NEW YORK (Reuters Health) - For patients with irritable bowel syndrome and other functional gastrointestinal disorders, a multidisciplinary team approach was more effective and less costly than gastroenterologist-only care in an open-label, single-center trial.

"We believe our study is practice changing," Dr. Chamara Basnayake of the University of Melbourne told Reuters Health by email. "It has been well known that psychologically-based, behavioral and dietary therapies are effective for these disorders, yet they are not routinely provided, in an integrated fashion, as frontline care. Major gastrointestinal societies have recommended multidisciplinary care, yet no study had evaluated whether it was superior to a standard gastroenterologist-only approach."

As reported in The Lancet Gastroenterology and Hepatology, of 1,632 patients referred to the hospital's gastroenterology clinic, 188 were eligible for the study. Key exclusions included: non-English speaking, patient incapable of completing questionnaires, referral suggested, an organic gastrointestinal disorder, an active eating disorder, current opiate use, or clinic attendance in the past two years.

One hundred and twenty-three patients were assigned to multidisciplinary care and 65 to standard care. Overall, about 63% of participants were women and the median age at randomization was about 35.

Median follow-up from baseline to discharge was 226 days in the standard care group and 179 in the multidisciplinary group. Standard group patients had a median of two clinic visits; multidisciplinary group patients had a median of five visits, during which 62% saw allied clinicians.

The primary outcome was a score of 4 (slightly better) or 5 (much better) on a 5-point Likert scale assessing global symptom improvement.

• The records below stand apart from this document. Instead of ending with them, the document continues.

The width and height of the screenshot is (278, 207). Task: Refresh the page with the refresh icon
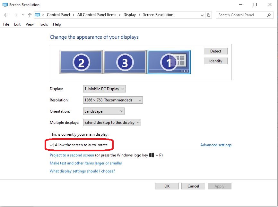(x=208, y=15)
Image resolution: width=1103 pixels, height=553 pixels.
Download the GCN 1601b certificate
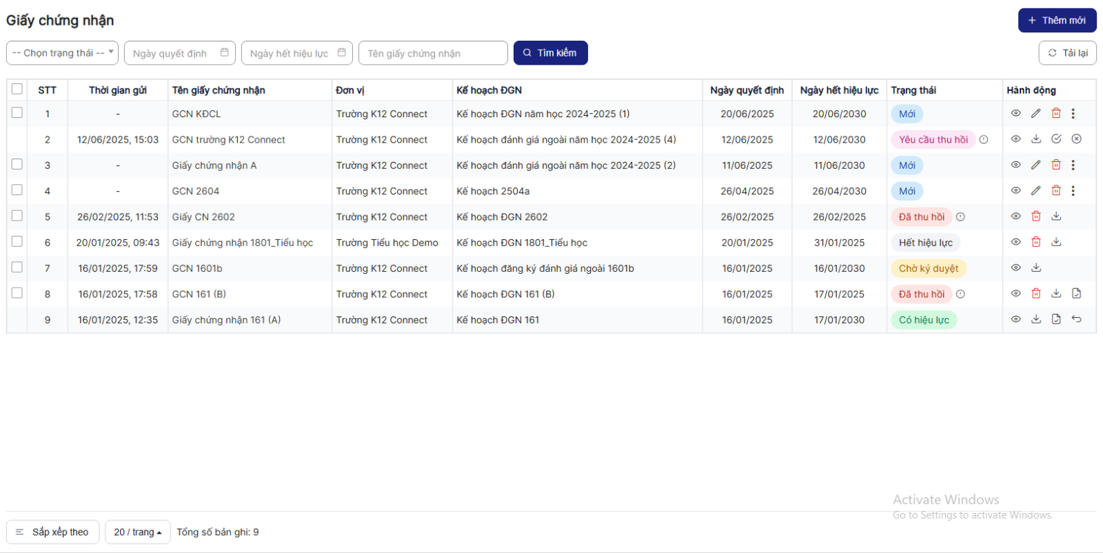[x=1035, y=268]
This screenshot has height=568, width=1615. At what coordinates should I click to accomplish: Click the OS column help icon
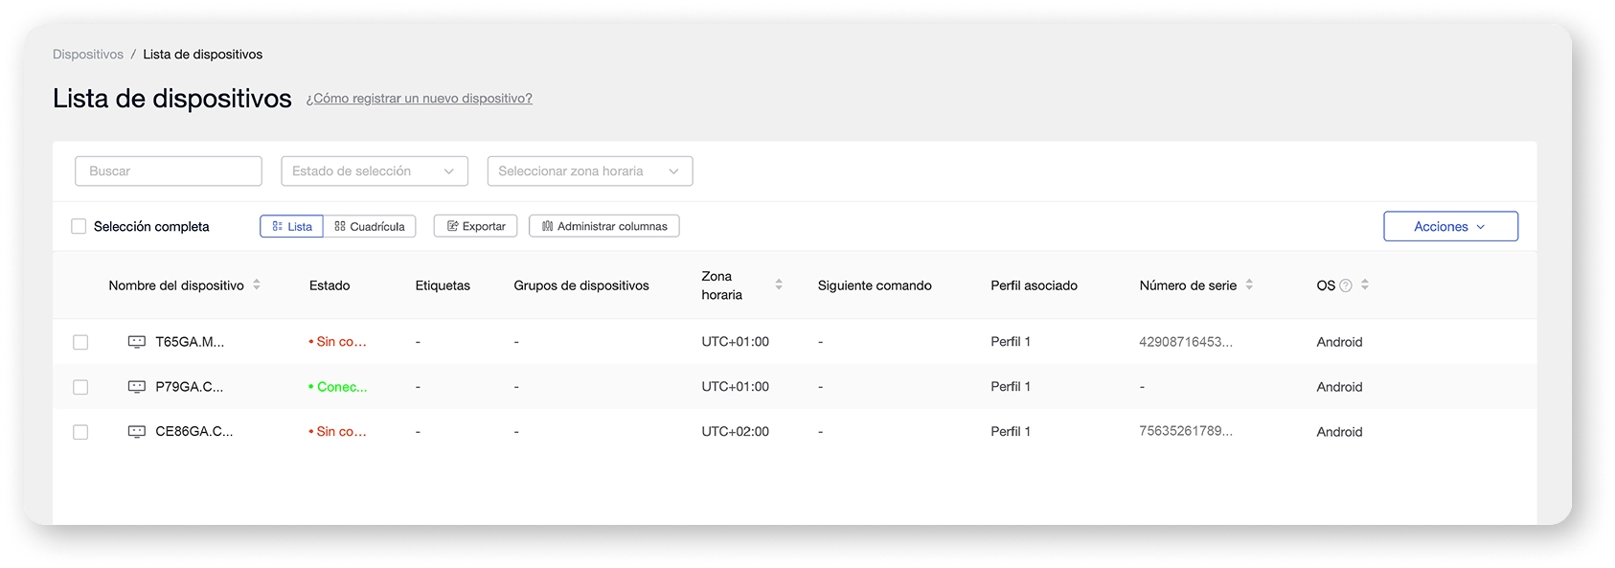1346,285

Global symptom improvement was seen in 84% patients in the multidisciplinary group compared with 57% of those in the standard group (risk ratio 1.50); 83% of multidisciplinary patients versus 63% in the standard group reported adequate relief of symptoms in the past seven days.

Among those with irritable bowel syndrome(IBS), 66% of multidisciplinary group patients experienced a 50-point or higher reduction in IBS Severity Scoring System (IBS-SSS),compared with 38% of those receiving standard care.

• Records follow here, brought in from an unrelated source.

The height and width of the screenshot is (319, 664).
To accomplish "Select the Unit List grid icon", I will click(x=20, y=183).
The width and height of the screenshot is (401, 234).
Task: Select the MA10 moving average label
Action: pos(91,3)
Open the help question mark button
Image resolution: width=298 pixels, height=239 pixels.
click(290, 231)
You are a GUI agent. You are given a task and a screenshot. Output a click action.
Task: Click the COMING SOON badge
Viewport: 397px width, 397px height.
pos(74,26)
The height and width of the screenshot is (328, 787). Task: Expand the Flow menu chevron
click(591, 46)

A 50% reduction in the Nepean Dyspepsia Index was noted in 13 patients with functional dyspepsia (46%) in the multidisciplinary group compared with three (11%) in the standard care group.

After treatment, median Hospital and Anxiety and Depression Scale scores were lower in the multidisciplinary group (10 vs. 13) and the median Euro-Qol 5D-5L quality of life visual analogue scale was higher in multidisciplinary group (75 vs. 70).

RAND Short Form-36 scales did not differ between the groups at discharge. After treatment, the median Somatic Symptom Scale-8 score was lower in the multidisciplinary group (9 vs. 10).

Further, fewer patients in the multidisciplinary group (26%) were absent from work because of gut symptoms than in the standard-care group (37%).

Dr. Basnayake said, "It is likely the cost benefits of our approach will reach beyond the healthcare system, as patients were less likely to take time off from work, or see their GPs for other conditions."

"This approach is likely to have value for a range of disorders...and this broad potential deserves formal study," he added. "We are following up our patients 12 months after discharge from care and we hope to present these findings soon."

Dr. William Chey of the University of Michigan, author of a related editorial, commented in an email to Reuters Health, "Many of us have long believed that an integrated, multidisciplinary care model leads to better clinical outcomes compared to traditional care delivered by just a gastroenterologist."

"My center has been delivering integrated care with dietitians and behavioral therapists for more than 10 years. We can't imagine doing it any other way," he said.

"However, imagining something is better is not proof," he affirmed. "The paper...provides the long-awaited evidence which makes clear that integrated care should be the standard, not the exception."

"Of course," he added, "there will be a number of important practical hurdles which will stand in the way of widespread adoption of integrated care, not the least of which is the ability of smaller practices to access GI nutrition and behavioral health services and the ability of health care providers to received third party payment for these services."

"Telehealth may provide at least a partial solution to the access issues," he said. "Creation of virtual care networks may allow smaller practices to access services that would otherwise not be available to them."